You're cheating by using floating-point arguments; they should be integers:

    >>> x = 9007199254740990
    >>> percent(x - 1, x)
    99
But then again,

    >>> percent(10 * x - 1, 10 * x)
    100
If your procedure has 2^53 steps, feel free to ignore my rounding recommendations, since I'll never see it get anywhere near 100% :)

Also if your username is named after the band, good taste :)

moonchild|1 year ago

> they should be integers

i am not cheating; you are cheating by trying to do integer arithmetic instead of float arithmetic. in particular: 99 * progress is a (potentially big) integer; then the quotient, from my understanding of python, is equal to the mathematical quantity rn(99 * progress / total), which is not trivial to compute. (although cpython does tend to do a particularly bad job of this sort of thing.) (compare with c or with my version of the python, where it would be rn(rn(99 * progress) / rn(total)), rounding twice, which is very easy to compute. i'm not saying the c semantics is better, mind.) when you scale up by 10x, the numerator is <1/2 'ulp' away from the denominator, and so the quotient rounds up to 99 exactly; there is still double rounding (would have been triple rounding in c and my python), because we got rn(rn(99 * progress / total) + 0.5) where what we wanted was rn(99 * progress / total + 0.5) (which is mathematically always the correct result)
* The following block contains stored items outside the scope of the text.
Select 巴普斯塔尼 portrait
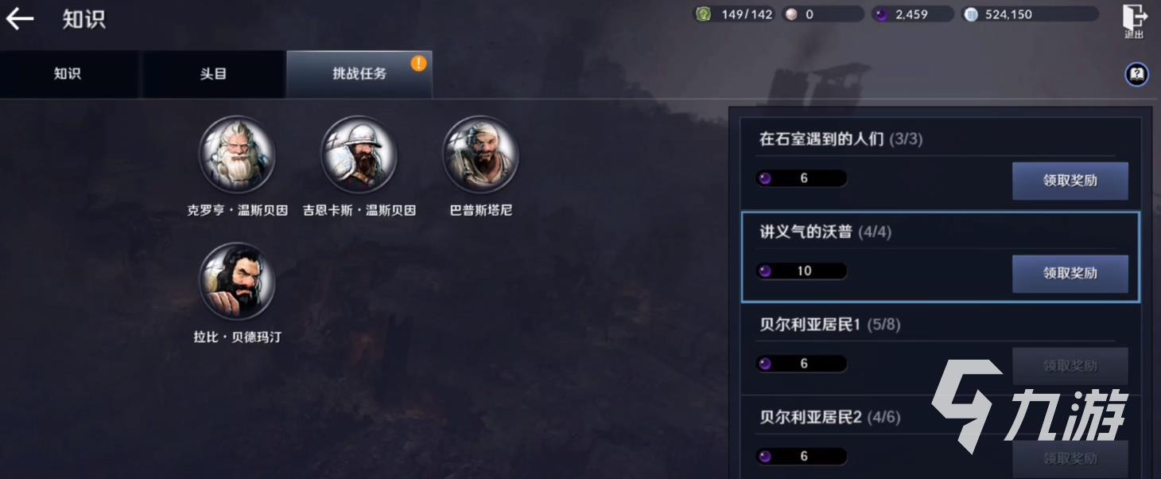The height and width of the screenshot is (479, 1161). 480,154
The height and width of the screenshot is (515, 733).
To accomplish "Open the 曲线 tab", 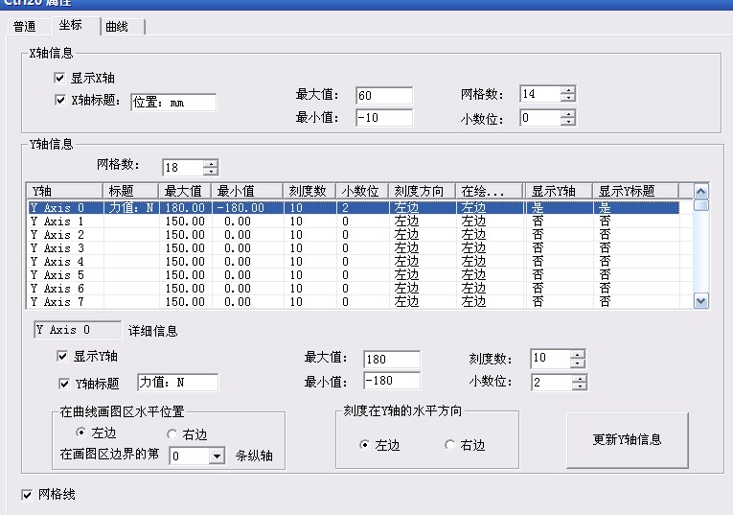I will click(x=117, y=27).
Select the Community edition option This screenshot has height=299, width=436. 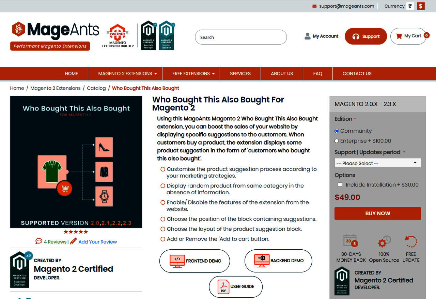coord(337,131)
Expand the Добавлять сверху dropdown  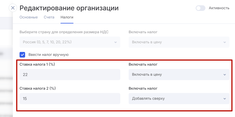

i agree it is not common to have so many steps. but if i were providing a routine that was intended to be robust where others were not, i would try to be comprehensive. and i would not try to do int math with floats unless i could show it to be robust (i have sketched such a stunt! https://gist.github.com/moon-chilled/60bd2ba687dc197d93a9d22...). the integer routine is simpler and more honest anyway, and it is obvious that it works uniformly for the entire range

note also that, with x floating, the python expressions 10 * x and 10 * x - 1 are equivalent, meaning the error is on input to the percent function. (if we set progress to 10 * x - 8, the immediately preceding fp number, we do get 99, but there is no deep reason for this, and it differs for different values of 10.)

> if your username is named after the band, good taste :)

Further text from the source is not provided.